To do:
Each line from the one holding "Instruction: Click the word" through the final line of the data below is to be given again exactly, and no other line is to appear.

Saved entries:
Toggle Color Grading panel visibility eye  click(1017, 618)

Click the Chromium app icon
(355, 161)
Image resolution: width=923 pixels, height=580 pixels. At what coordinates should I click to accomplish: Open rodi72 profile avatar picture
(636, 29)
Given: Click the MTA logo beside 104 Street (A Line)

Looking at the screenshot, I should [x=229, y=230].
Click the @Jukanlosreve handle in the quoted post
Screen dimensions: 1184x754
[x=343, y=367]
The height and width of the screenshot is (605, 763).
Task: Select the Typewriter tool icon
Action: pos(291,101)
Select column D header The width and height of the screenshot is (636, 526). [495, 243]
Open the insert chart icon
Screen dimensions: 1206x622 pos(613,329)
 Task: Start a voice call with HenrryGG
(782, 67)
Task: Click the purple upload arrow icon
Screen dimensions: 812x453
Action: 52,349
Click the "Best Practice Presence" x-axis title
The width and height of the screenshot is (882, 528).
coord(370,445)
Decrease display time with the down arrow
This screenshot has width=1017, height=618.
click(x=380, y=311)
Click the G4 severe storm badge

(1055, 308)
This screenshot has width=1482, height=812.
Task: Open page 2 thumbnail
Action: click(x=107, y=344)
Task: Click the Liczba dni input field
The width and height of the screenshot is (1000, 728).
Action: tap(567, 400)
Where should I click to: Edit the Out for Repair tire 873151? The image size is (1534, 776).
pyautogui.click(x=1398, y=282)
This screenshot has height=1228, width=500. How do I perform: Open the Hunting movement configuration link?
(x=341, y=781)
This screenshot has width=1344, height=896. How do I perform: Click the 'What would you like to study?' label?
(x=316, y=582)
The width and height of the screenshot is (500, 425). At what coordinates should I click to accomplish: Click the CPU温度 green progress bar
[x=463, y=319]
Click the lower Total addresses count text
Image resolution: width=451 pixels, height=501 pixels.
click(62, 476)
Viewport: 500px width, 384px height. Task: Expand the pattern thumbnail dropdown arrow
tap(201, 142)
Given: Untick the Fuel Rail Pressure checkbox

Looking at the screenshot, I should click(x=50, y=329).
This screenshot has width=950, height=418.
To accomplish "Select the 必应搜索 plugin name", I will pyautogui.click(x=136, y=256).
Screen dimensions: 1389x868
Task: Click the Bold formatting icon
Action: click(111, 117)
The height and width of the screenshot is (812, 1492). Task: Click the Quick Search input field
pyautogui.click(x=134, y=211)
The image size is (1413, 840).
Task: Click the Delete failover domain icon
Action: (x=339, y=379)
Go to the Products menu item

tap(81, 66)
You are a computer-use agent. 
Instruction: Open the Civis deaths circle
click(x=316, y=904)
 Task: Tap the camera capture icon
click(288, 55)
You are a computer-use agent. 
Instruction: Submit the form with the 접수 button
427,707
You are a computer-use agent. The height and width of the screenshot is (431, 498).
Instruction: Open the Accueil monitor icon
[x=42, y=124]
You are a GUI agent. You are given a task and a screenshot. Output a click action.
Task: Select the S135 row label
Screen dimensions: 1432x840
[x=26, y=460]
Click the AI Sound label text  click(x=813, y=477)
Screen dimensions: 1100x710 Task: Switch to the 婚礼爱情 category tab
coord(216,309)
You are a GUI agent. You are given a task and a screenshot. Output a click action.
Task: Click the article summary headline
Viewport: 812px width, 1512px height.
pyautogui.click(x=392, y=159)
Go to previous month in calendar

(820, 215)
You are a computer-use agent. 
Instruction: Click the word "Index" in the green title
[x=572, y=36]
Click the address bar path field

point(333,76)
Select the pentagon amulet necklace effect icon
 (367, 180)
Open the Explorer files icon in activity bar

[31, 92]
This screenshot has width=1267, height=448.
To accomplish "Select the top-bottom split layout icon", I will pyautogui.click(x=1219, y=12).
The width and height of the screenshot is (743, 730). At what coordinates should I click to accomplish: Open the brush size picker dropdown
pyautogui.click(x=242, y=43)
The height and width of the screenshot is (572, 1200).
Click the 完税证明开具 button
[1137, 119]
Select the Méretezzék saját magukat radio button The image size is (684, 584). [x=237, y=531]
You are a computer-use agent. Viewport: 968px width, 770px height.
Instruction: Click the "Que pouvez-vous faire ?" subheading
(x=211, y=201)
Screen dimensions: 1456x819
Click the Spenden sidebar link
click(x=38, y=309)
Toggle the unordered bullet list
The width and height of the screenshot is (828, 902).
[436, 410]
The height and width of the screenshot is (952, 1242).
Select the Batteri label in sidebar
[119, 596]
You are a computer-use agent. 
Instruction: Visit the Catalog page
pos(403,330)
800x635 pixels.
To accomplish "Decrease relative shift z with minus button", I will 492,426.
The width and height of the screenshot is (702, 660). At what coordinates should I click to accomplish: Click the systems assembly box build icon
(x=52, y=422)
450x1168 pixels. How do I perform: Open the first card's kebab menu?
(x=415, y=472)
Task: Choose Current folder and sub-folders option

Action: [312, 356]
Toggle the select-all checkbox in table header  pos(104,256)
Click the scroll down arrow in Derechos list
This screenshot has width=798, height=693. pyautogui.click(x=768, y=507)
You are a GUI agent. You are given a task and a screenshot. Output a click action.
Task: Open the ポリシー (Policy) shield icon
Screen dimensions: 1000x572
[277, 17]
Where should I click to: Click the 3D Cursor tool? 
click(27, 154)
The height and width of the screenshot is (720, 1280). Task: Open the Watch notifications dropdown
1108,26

Exercise solution:
Instruction: Click the word "Index" in the green title
[x=572, y=36]
Click the address bar path field

point(333,76)
Select the pentagon amulet necklace effect icon
 (367, 180)
Open the Explorer files icon in activity bar

[31, 92]
This screenshot has width=1267, height=448.
To accomplish "Select the top-bottom split layout icon", I will pyautogui.click(x=1219, y=12).
The width and height of the screenshot is (743, 730). At what coordinates should I click to accomplish: Open the brush size picker dropdown
pyautogui.click(x=242, y=43)
The height and width of the screenshot is (572, 1200).
Click the 完税证明开具 button
[1137, 119]
Select the Méretezzék saját magukat radio button The image size is (684, 584). [x=237, y=531]
You are a computer-use agent. Viewport: 968px width, 770px height.
Instruction: Click the "Que pouvez-vous faire ?" subheading
(x=211, y=201)
Screen dimensions: 1456x819
Click the Spenden sidebar link
click(x=38, y=309)
Toggle the unordered bullet list
The width and height of the screenshot is (828, 902).
[436, 410]
The height and width of the screenshot is (952, 1242).
Select the Batteri label in sidebar
[119, 596]
You are a computer-use agent. 
Instruction: Visit the Catalog page
pos(403,330)
800x635 pixels.
To accomplish "Decrease relative shift z with minus button", I will 492,426.
The width and height of the screenshot is (702, 660). At what coordinates should I click to accomplish: Click the systems assembly box build icon
(x=52, y=422)
450x1168 pixels. How do I perform: Open the first card's kebab menu?
(x=415, y=472)
Task: Choose Current folder and sub-folders option

Action: [312, 356]
Toggle the select-all checkbox in table header  pos(104,256)
Click the scroll down arrow in Derechos list
This screenshot has width=798, height=693. pyautogui.click(x=768, y=507)
You are a GUI agent. You are given a task and a screenshot. Output a click action.
Task: Open the ポリシー (Policy) shield icon
Screen dimensions: 1000x572
[277, 17]
Where should I click to: Click the 3D Cursor tool? 
click(27, 154)
The height and width of the screenshot is (720, 1280). Task: Open the Watch notifications dropdown
1108,26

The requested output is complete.